Thirty-year-old Michael Long still has the bullet he took in his back during a tour in Iraq in 2005. He says removing it would have been too dangerous.
Institute of Medicine calls drinking, drug abuse in U.S. military a "public health crisis"
You can feel the bullet by just touching the bullet wound on Long's back. He said the injury is still "extremely painful."
In a military hospital, he got hooked on painkillers.
"At first I ended up taking them the way they prescribe them. When then they stop doing anything, you take twice as much as you're supposed to be taking," he said. "It's when you start running out halfway through and you're like, 'Oh my God, I'm addicted to opiates. I'm a junkie now.'"
He admitted he had to start doing "seedier dirty things" like dealing with drug dealers or buying the drugs off someone who else who has painkillers.
Long entered an Army treatment program but continued to abuse drugs.

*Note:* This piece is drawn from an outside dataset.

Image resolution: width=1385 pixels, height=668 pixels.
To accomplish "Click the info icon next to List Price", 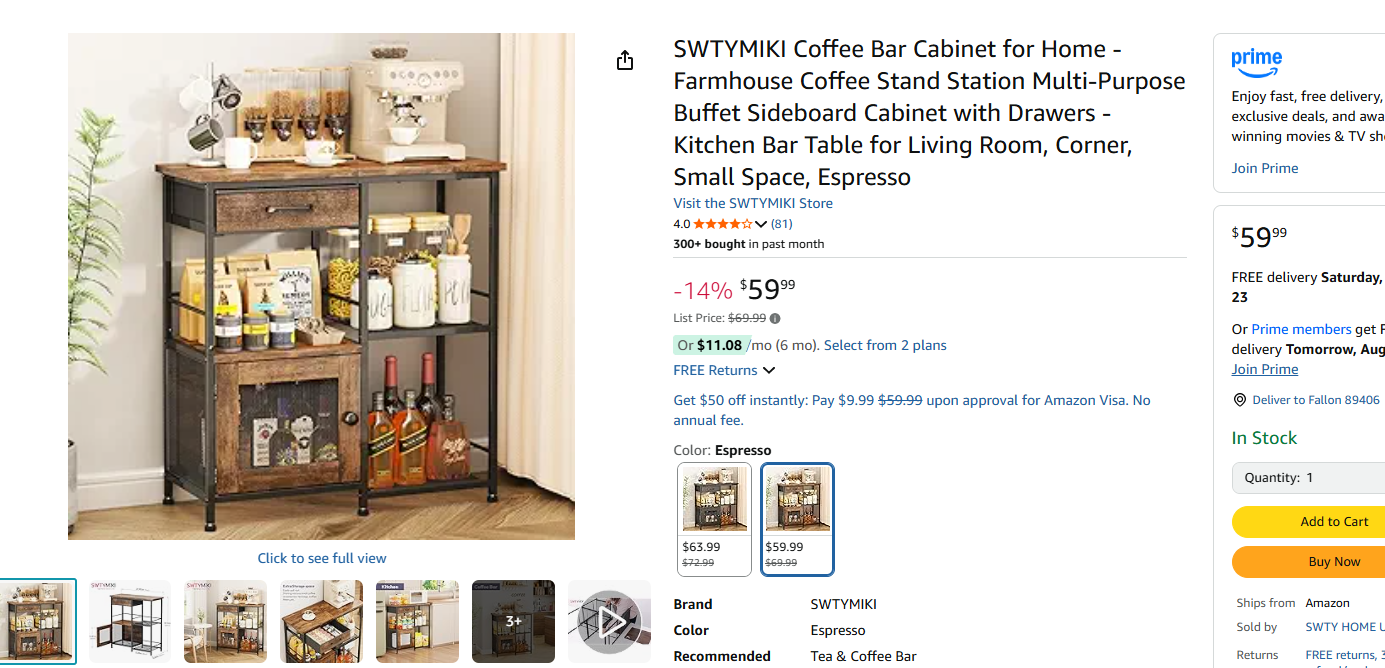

He was arrested and given a Bad Conduct Discharge, which meant he couldn't get veteran's benefits for future treatment of chronic pain and post-traumatic stress disorder (PTSD).
"To be honest, you're too afraid to admit that you have a drug problem to seek any type of help," he said.
Today's report calls the problem in military medicine "a public health crisis." It cites failures in prevention, diagnosis and treatment. It found outdated programs, poorly trained staff and a lack of confidentiality for patients.